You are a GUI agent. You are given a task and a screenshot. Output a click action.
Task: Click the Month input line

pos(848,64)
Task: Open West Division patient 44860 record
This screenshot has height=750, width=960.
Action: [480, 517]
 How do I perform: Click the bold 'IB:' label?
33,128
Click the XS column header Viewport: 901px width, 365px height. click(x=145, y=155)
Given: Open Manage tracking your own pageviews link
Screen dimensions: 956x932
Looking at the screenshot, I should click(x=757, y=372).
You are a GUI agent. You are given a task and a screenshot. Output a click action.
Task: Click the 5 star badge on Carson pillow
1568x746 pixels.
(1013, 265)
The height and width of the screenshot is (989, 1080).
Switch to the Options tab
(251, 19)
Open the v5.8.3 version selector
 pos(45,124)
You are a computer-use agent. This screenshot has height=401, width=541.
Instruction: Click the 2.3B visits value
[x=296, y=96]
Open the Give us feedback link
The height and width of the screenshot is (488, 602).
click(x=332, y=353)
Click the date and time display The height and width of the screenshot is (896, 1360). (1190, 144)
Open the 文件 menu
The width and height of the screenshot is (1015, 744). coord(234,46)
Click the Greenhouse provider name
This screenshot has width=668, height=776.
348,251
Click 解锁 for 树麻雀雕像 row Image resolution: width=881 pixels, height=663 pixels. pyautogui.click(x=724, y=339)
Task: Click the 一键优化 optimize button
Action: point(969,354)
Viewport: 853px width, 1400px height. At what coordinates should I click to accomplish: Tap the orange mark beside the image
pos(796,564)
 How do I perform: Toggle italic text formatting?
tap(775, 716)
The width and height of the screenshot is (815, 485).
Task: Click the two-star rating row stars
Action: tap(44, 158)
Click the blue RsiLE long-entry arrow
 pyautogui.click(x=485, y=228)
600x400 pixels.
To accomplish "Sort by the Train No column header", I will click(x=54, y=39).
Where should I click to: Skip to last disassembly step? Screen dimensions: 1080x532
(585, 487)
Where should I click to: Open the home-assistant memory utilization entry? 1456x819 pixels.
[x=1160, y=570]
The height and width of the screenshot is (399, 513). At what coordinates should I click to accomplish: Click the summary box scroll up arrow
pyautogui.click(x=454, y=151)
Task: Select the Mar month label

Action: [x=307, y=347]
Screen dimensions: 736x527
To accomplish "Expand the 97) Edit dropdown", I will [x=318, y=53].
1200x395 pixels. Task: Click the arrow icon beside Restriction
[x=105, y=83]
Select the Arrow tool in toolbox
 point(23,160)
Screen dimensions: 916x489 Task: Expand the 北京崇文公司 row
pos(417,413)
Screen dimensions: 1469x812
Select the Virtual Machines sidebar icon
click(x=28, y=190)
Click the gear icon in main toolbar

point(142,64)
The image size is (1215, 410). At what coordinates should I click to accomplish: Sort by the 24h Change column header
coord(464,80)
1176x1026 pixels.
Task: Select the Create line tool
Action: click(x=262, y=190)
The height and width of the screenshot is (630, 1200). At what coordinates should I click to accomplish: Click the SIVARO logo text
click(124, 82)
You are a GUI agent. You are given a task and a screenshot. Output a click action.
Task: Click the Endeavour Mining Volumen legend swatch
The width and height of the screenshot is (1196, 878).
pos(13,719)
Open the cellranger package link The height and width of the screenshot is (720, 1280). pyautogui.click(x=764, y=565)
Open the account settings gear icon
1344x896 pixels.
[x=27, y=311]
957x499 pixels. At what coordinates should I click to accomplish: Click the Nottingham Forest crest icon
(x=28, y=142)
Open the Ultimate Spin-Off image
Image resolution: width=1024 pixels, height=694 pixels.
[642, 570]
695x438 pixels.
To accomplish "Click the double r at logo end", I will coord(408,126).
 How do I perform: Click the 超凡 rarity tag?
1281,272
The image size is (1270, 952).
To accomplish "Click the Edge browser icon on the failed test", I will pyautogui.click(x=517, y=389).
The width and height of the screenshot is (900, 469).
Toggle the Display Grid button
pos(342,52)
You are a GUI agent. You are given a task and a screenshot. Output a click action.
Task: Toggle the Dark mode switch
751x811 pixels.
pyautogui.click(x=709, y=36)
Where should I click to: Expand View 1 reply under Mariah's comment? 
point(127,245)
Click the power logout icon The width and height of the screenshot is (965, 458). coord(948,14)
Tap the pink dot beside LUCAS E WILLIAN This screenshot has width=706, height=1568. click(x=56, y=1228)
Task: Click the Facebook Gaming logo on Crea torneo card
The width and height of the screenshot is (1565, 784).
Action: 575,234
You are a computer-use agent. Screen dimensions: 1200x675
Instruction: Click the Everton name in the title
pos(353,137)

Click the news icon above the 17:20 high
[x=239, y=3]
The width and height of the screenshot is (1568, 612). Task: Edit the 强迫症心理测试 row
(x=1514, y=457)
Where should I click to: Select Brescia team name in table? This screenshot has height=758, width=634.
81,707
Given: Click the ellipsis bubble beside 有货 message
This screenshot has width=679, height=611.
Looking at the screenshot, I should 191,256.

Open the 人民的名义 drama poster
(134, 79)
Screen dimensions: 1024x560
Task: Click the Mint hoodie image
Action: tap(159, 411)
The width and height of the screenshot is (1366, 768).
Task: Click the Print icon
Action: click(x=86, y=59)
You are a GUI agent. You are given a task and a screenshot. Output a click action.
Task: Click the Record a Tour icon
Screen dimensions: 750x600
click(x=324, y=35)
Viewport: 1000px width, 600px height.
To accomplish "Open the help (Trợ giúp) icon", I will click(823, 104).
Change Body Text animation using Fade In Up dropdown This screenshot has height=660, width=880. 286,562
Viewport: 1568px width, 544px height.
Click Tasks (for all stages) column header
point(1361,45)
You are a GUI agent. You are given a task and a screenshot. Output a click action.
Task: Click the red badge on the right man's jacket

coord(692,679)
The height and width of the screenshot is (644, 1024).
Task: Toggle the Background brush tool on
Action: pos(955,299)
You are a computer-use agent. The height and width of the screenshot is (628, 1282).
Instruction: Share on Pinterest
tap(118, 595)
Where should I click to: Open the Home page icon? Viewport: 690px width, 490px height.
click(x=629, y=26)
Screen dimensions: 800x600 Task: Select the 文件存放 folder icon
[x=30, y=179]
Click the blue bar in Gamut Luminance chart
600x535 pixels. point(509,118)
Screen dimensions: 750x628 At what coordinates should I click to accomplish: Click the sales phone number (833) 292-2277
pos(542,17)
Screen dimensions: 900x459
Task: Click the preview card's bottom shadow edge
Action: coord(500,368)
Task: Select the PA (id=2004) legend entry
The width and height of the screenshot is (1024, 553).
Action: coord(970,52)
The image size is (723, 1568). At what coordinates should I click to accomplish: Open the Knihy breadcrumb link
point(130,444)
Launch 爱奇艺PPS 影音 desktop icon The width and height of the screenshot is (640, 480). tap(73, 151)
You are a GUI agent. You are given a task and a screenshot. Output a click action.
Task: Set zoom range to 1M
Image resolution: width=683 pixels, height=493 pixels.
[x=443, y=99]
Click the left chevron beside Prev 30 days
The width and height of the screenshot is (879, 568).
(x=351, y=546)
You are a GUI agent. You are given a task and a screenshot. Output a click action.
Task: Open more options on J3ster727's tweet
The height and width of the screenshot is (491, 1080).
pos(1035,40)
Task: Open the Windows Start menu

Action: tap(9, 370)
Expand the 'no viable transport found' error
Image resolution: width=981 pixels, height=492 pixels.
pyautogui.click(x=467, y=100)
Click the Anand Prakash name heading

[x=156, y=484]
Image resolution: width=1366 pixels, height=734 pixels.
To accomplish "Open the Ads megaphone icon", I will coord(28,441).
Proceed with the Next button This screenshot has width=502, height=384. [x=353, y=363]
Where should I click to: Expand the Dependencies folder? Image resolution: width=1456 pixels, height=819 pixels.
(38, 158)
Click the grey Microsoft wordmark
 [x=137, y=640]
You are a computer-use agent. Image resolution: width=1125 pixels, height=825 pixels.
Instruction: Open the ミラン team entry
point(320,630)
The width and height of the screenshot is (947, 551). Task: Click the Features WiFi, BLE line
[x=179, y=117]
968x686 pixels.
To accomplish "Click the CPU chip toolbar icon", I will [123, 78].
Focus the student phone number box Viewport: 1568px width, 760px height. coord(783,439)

• • •

◆ **Exercise**: Reproduce word for word the material above, starting with the line that has "Task: Select the PA (id=2004) legend entry" and stopping after the line that has "Launch 爱奇艺PPS 影音".

◆ **Response to the task**:
Task: Select the PA (id=2004) legend entry
The width and height of the screenshot is (1024, 553).
Action: coord(970,52)
The image size is (723, 1568). At what coordinates should I click to accomplish: Open the Knihy breadcrumb link
point(130,444)
Launch 爱奇艺PPS 影音 desktop icon The width and height of the screenshot is (640, 480). tap(73, 151)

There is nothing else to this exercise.